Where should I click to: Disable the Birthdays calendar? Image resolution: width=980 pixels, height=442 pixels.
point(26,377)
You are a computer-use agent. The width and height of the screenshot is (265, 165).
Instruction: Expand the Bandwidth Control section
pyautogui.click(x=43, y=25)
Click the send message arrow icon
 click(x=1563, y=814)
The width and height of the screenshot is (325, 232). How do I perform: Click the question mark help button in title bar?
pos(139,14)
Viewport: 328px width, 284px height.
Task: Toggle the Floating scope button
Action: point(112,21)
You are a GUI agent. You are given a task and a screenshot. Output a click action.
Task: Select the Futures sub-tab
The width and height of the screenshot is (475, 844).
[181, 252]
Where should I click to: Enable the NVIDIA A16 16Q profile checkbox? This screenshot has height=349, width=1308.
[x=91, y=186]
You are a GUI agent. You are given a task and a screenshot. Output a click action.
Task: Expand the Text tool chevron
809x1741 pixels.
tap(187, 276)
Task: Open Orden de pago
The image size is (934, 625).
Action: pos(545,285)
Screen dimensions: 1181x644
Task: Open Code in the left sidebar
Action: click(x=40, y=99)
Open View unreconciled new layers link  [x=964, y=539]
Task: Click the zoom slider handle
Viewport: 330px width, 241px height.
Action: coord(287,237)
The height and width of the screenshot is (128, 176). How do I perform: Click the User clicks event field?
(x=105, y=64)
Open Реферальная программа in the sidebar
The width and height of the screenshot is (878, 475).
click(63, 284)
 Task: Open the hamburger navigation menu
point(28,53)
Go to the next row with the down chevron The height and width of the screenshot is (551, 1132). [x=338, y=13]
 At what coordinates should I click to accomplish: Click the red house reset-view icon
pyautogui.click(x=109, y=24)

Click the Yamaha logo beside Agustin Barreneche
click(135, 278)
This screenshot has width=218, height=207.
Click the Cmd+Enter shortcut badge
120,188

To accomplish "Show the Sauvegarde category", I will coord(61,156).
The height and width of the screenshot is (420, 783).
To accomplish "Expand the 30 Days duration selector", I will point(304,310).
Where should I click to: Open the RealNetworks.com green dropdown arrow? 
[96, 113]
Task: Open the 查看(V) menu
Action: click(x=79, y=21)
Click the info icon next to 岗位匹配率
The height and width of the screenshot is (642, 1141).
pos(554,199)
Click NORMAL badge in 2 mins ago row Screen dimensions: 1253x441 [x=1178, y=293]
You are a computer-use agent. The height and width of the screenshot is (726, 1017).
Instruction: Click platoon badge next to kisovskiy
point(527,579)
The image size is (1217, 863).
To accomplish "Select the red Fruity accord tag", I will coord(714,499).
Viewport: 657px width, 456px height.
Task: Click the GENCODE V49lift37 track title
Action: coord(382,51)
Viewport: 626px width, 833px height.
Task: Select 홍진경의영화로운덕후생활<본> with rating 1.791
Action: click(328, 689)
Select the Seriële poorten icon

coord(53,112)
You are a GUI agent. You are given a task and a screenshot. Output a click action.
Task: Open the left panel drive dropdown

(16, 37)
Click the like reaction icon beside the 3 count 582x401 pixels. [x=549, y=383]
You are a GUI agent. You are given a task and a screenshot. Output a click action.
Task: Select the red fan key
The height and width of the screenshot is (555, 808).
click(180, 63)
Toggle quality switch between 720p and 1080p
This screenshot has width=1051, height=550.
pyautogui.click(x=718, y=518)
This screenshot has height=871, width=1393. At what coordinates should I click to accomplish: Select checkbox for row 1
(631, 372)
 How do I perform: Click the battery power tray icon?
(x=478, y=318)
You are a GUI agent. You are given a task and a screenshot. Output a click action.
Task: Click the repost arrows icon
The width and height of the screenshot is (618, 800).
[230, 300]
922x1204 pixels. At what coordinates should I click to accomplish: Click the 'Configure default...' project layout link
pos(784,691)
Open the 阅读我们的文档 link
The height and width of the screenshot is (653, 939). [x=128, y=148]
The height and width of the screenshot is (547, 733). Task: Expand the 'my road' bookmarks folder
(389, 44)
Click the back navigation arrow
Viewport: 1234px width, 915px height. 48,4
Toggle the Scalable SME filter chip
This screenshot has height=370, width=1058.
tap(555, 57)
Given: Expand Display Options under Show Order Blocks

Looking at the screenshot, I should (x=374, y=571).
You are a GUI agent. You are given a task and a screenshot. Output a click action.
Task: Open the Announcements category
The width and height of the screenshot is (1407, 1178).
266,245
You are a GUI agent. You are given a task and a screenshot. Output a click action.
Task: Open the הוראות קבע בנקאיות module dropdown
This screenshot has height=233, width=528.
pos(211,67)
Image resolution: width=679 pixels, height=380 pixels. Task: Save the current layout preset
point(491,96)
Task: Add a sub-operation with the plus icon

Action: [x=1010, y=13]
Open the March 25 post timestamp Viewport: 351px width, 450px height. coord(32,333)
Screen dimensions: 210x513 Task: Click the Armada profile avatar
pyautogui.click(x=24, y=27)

Required work: Pick out every line in the material above that contains the word "perform", and copy each such line in full.

Expected answer:
The width and height of the screenshot is (325, 232). How do I perform: Click the question mark help button in title bar?
The height and width of the screenshot is (128, 176). How do I perform: Click the User clicks event field?
 How do I perform: Click the battery power tray icon?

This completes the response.